Еще более символично то, что в другом эпизоде, во время приготовления еды, стеклянная емкость для тушения овощей просто разламывается на плите пополам. Как будто посуда услыхала речи Джованни и решила и далее воплощать состояние семьи. Герой видит разломившуюся миску, выключает газ, немного поправляет одну из половинок посудины – и больше ничего не делает. Как и в жизни, он не способен изменить ход событий, преодолеть свои или чужие психологические сложности.

Символически выглядит и то, что Джованни решает оставить свою работу, чувствуя, что не в силах помочь никому из своих пациентов. Также весьма показательно и то, что не крупные планы каких-либо объектов и вообще не повышенное внимание телоглаза к чему-либо в поле его зрения создают символическое поле картины, а драматические ситуации, диалоги героев. Визуально же ничего не акцентируется, сохраняется визуальная нейтральность.

Вера в правомерность сверхчеловеческой свободы киноглаза всего лишь поколебалась и стала неабсолютной в последние несколько десятилетий. Вера в эмоционально-интеллектуальную мощь авторского видения, способного выдать вызывающую доверие картину мира, разрушилась гораздо радикальнее. В открытой метафоричности и ретроспекциях сегодня кино склонно подозревать склонность автора к самолюбованию, к благодушной увлеченности творчеством, к опасному отрыву от «тела реальности» и чрезмерной зацикленности на своем личном мире. А кто сказал, что этот мир должен быть всем априори интересен? У современного кино нет веры в то, что внутренний мир автора-режиссера имеет высокую ценность, несет в себе незаурядную значимость, как-то корреспондирующую с мирами героев и зрителей.

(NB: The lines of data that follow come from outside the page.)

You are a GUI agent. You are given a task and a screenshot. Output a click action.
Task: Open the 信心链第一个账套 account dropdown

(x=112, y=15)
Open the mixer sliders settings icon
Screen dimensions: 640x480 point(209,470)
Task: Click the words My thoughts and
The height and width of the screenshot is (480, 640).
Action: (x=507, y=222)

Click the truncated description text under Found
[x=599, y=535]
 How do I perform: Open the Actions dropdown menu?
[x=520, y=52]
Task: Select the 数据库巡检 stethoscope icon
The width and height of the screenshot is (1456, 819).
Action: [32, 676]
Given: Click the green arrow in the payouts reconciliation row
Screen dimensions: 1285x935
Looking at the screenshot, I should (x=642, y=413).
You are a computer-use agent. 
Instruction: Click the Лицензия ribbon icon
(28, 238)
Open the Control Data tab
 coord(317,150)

Кроме того, слишком выпуклое, пластически определенное авторство делало бы пластически непреложной грань между реальной действительностью и ее экранным существованием. Было бы очевидно и почти тактильно ощутимо наличие некоего промежуточного звена, умалчиваемой стадии преобразования. Пластика авторского символизма и метафоричности стала бы почти осязаемым свидетельством присутствия авторской воли, руки и интеллекта. Но иллюзия невмешательства в спонтанно развивающуюся реальность, фиксируемую телоглазом, ценится сегодня очень высоко12.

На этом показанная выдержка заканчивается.